- _TASK PROMPT_:
Return every entry below verbatim, keeping each line unchanged and in its original order.

- _EXTRACTED DATA_:
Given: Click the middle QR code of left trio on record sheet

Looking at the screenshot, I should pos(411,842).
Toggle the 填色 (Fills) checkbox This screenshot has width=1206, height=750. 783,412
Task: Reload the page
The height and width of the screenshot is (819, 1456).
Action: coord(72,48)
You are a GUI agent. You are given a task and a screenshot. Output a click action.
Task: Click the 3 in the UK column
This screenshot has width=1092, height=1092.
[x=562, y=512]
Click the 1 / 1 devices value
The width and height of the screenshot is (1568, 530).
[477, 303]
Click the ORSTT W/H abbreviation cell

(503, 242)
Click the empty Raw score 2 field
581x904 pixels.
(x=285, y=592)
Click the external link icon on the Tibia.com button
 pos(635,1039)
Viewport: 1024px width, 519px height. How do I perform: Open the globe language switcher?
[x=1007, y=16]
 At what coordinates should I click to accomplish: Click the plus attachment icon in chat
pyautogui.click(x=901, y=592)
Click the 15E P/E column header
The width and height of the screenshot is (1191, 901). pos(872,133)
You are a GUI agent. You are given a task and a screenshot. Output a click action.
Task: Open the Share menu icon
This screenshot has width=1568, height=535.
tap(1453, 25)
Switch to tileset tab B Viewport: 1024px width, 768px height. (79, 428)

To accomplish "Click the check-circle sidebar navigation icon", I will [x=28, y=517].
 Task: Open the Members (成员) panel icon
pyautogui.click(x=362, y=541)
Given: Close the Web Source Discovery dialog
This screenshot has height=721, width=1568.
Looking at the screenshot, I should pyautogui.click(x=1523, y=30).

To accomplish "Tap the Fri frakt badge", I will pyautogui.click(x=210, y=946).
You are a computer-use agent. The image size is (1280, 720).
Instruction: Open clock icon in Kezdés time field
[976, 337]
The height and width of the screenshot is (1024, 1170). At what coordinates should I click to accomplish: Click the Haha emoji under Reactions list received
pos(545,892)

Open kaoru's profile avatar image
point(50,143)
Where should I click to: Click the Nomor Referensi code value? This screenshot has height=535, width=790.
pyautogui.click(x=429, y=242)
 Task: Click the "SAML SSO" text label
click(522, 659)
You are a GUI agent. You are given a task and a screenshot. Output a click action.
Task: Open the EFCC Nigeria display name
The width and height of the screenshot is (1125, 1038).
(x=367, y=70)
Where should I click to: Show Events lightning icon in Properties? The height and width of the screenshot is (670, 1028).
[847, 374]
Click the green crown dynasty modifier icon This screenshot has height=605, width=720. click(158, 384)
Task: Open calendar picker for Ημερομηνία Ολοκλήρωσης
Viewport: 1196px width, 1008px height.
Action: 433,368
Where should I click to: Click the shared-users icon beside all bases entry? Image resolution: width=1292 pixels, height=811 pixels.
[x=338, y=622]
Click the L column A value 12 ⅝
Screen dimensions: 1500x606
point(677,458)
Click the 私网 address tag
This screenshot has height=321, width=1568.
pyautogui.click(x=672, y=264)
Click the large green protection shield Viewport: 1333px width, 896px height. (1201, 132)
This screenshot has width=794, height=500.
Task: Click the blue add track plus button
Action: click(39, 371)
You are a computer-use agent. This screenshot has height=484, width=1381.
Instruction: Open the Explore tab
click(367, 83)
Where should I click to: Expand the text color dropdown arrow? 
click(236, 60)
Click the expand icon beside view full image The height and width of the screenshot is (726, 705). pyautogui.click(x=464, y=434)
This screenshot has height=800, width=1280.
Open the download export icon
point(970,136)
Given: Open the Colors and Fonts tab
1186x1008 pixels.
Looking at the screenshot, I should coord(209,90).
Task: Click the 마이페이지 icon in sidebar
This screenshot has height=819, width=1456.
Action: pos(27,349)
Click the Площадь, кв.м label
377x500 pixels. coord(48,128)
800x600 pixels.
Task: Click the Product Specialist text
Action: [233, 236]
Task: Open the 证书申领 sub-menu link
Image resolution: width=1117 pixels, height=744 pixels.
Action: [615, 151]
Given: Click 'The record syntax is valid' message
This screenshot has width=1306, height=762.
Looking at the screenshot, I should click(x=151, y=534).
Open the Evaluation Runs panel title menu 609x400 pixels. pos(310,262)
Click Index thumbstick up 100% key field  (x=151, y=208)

- _TASK ANSWER_:
Given: Click the middle QR code of left trio on record sheet

Looking at the screenshot, I should pos(411,842).
Toggle the 填色 (Fills) checkbox This screenshot has width=1206, height=750. 783,412
Task: Reload the page
The height and width of the screenshot is (819, 1456).
Action: coord(72,48)
You are a GUI agent. You are given a task and a screenshot. Output a click action.
Task: Click the 3 in the UK column
This screenshot has width=1092, height=1092.
[x=562, y=512]
Click the 1 / 1 devices value
The width and height of the screenshot is (1568, 530).
[477, 303]
Click the ORSTT W/H abbreviation cell

(503, 242)
Click the empty Raw score 2 field
581x904 pixels.
(x=285, y=592)
Click the external link icon on the Tibia.com button
 pos(635,1039)
Viewport: 1024px width, 519px height. How do I perform: Open the globe language switcher?
[x=1007, y=16]
 At what coordinates should I click to accomplish: Click the plus attachment icon in chat
pyautogui.click(x=901, y=592)
Click the 15E P/E column header
The width and height of the screenshot is (1191, 901). pos(872,133)
You are a GUI agent. You are given a task and a screenshot. Output a click action.
Task: Open the Share menu icon
This screenshot has width=1568, height=535.
tap(1453, 25)
Switch to tileset tab B Viewport: 1024px width, 768px height. (79, 428)

To accomplish "Click the check-circle sidebar navigation icon", I will [x=28, y=517].
 Task: Open the Members (成员) panel icon
pyautogui.click(x=362, y=541)
Given: Close the Web Source Discovery dialog
This screenshot has height=721, width=1568.
Looking at the screenshot, I should pyautogui.click(x=1523, y=30).

To accomplish "Tap the Fri frakt badge", I will pyautogui.click(x=210, y=946).
You are a computer-use agent. The image size is (1280, 720).
Instruction: Open clock icon in Kezdés time field
[976, 337]
The height and width of the screenshot is (1024, 1170). At what coordinates should I click to accomplish: Click the Haha emoji under Reactions list received
pos(545,892)

Open kaoru's profile avatar image
point(50,143)
Where should I click to: Click the Nomor Referensi code value? This screenshot has height=535, width=790.
pyautogui.click(x=429, y=242)
 Task: Click the "SAML SSO" text label
click(522, 659)
You are a GUI agent. You are given a task and a screenshot. Output a click action.
Task: Open the EFCC Nigeria display name
The width and height of the screenshot is (1125, 1038).
(x=367, y=70)
Where should I click to: Show Events lightning icon in Properties? The height and width of the screenshot is (670, 1028).
[847, 374]
Click the green crown dynasty modifier icon This screenshot has height=605, width=720. click(158, 384)
Task: Open calendar picker for Ημερομηνία Ολοκλήρωσης
Viewport: 1196px width, 1008px height.
Action: 433,368
Where should I click to: Click the shared-users icon beside all bases entry? Image resolution: width=1292 pixels, height=811 pixels.
[x=338, y=622]
Click the L column A value 12 ⅝
Screen dimensions: 1500x606
point(677,458)
Click the 私网 address tag
This screenshot has height=321, width=1568.
pyautogui.click(x=672, y=264)
Click the large green protection shield Viewport: 1333px width, 896px height. (1201, 132)
This screenshot has width=794, height=500.
Task: Click the blue add track plus button
Action: click(39, 371)
You are a computer-use agent. This screenshot has height=484, width=1381.
Instruction: Open the Explore tab
click(367, 83)
Where should I click to: Expand the text color dropdown arrow? 
click(236, 60)
Click the expand icon beside view full image The height and width of the screenshot is (726, 705). pyautogui.click(x=464, y=434)
This screenshot has height=800, width=1280.
Open the download export icon
point(970,136)
Given: Open the Colors and Fonts tab
1186x1008 pixels.
Looking at the screenshot, I should coord(209,90).
Task: Click the 마이페이지 icon in sidebar
This screenshot has height=819, width=1456.
Action: pos(27,349)
Click the Площадь, кв.м label
377x500 pixels. coord(48,128)
800x600 pixels.
Task: Click the Product Specialist text
Action: [233, 236]
Task: Open the 证书申领 sub-menu link
Image resolution: width=1117 pixels, height=744 pixels.
Action: [615, 151]
Given: Click 'The record syntax is valid' message
This screenshot has width=1306, height=762.
Looking at the screenshot, I should click(x=151, y=534).
Open the Evaluation Runs panel title menu 609x400 pixels. pos(310,262)
Click Index thumbstick up 100% key field  (x=151, y=208)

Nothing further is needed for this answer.